The timing of the QX9770 is especially odd as Intel doesn’t currently have a chipset that officially supports the 1,600MHz front-side bus as X38 tops out at 1,333MHz and we won’t see the X48 chipset 1,600MHz support until early in 2008. This means that the new CPU relies on the Taiwanese motherboard manufacturers to add BIOS support for the QX9770, which isn’t the sort of thing that we expect from Intel.
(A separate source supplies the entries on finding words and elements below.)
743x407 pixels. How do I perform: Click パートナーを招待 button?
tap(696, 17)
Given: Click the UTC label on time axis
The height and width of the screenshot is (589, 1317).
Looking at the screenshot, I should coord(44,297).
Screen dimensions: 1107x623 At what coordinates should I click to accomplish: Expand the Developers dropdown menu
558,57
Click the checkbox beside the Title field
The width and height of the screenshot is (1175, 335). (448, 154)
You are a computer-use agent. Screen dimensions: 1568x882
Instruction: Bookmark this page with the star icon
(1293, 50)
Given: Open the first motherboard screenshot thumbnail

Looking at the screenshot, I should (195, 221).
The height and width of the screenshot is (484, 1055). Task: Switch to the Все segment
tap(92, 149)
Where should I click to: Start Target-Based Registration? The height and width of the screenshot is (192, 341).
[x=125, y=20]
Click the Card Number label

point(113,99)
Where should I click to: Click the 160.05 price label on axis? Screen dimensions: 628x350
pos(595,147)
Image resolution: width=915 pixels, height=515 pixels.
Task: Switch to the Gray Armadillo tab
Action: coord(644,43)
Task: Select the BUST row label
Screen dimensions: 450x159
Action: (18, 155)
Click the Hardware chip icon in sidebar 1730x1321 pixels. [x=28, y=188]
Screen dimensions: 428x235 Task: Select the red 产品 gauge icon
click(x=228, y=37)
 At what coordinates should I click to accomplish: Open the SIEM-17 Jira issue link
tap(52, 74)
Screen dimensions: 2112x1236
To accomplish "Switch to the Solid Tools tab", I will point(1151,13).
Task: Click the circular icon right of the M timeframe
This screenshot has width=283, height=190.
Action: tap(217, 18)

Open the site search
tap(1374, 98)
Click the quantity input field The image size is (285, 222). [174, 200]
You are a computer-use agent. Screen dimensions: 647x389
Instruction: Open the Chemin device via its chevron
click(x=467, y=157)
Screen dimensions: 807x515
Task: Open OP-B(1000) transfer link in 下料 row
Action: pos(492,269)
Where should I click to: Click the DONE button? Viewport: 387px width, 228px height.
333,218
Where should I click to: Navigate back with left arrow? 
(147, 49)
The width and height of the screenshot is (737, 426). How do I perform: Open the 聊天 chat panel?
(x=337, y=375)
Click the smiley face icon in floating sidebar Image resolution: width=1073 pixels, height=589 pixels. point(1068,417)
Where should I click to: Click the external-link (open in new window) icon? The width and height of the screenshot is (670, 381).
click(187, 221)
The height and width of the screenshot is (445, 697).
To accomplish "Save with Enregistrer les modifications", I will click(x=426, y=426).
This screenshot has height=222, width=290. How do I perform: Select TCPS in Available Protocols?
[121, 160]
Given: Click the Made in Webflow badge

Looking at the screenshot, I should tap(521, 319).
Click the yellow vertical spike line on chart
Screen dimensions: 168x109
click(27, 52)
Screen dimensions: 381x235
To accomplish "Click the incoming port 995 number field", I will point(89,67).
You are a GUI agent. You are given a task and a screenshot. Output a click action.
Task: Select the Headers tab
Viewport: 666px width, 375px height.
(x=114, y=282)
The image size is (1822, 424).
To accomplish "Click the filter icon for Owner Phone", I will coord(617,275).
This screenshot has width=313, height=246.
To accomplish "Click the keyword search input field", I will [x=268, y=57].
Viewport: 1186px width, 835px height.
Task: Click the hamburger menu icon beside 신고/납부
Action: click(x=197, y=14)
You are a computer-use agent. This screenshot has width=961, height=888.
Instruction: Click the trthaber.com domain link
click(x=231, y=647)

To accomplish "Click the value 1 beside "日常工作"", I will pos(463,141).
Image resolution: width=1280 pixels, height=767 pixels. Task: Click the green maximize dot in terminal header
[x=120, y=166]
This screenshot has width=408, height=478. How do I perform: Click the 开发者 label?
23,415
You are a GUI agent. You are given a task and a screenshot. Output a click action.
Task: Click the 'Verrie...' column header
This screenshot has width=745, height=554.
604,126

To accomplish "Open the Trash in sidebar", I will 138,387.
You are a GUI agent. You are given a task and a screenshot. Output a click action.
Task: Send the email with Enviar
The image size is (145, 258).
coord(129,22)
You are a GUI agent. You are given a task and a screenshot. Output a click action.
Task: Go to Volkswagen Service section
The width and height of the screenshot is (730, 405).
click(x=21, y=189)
It rather suggests that AMD’s launch of the quad-core Phenom has caused Intel some concern and in response it has launched this new processor in something of a rush
I’ve got a decent stash of motherboards but the only X38 model I had to hand is an MSI X38 Diamond that doesn’t have BIOS support for the QX9770. Ironically then, Intel couriered aGigabyte GA-X38T-DQ6 to me, a board I reviewed last October.
It was necessary to fire up the Gigabyte with a QX9650 and then install Beta BIOS F4A before I could switch to the QX9770. The new BIOS knocked out a fair few of the overclocking options and in particular the front side bus was locked at the stock speed although I could adjust voltages and clock multipliers to my heart’s content.
Initial test runs with PCMark05 and POV-Ray showed that QX9770 had a small advantage over QX9650 but that’s exactly what you’d expect, as the 3.20GHz QX9770 has a 6.67 percent lead over the 3.00GHz QX9650. If you normalize the two sets of figures there’s nothing to choose between the two processors although the QX9650 uses rather less power than the QX9770.
When it comes to overclocking I was able to bump up the multiplier on the QX9770 to get a speed of 3.60GHz without making any other adjustments but the next step of 4.00GHz took a little work as the system was unstable until I raised the Northbridge voltage by 0.05V and the CPU voltage by 0.2V.
The step up from 3.20GHz to 3.60GHz yielded a performance increase that was directly in line with the clock speed but the 4.00GHz jump increased the power draw enormously while performance was less linear. I was using a Zalman CNPS8000 cooler that is very quiet and it managed to keep the 4.00GHz overclock under control despite the ludicrous amount of power pumping through the motherboard.
Just for larks I ran the CPU benchmark that is built in to Crysis however the test system was clearly limited by the Radeon HD 3850 graphics card so the processor speed had no effect on the frame rate.
While I was unable to overclock the QX9650 on the Gigabyte with the Beta BIOS I’ve included a set of figures that I got on an Asus Maximus Formula SE with a GeForce 8600 GTS graphics card a couple of weeks back. You need to read the numbers carefully as the two platforms are not directly comparable, but if you study the PCMark05 CPU test result for the QX9770 at 3.60GHz and the QX9650 at 3.69GHz it is clear that the two processors are delivering a near-identical workload and the same is true in POV-Ray.
Intel’s latest and greatest processor gives us a good idea what to expect from the 1,600MHz FSB in 2008 and while it’s very encouraging we have to wonder exactly why it was so keen to deliver samples to reviewers before the X48 chipset was ready.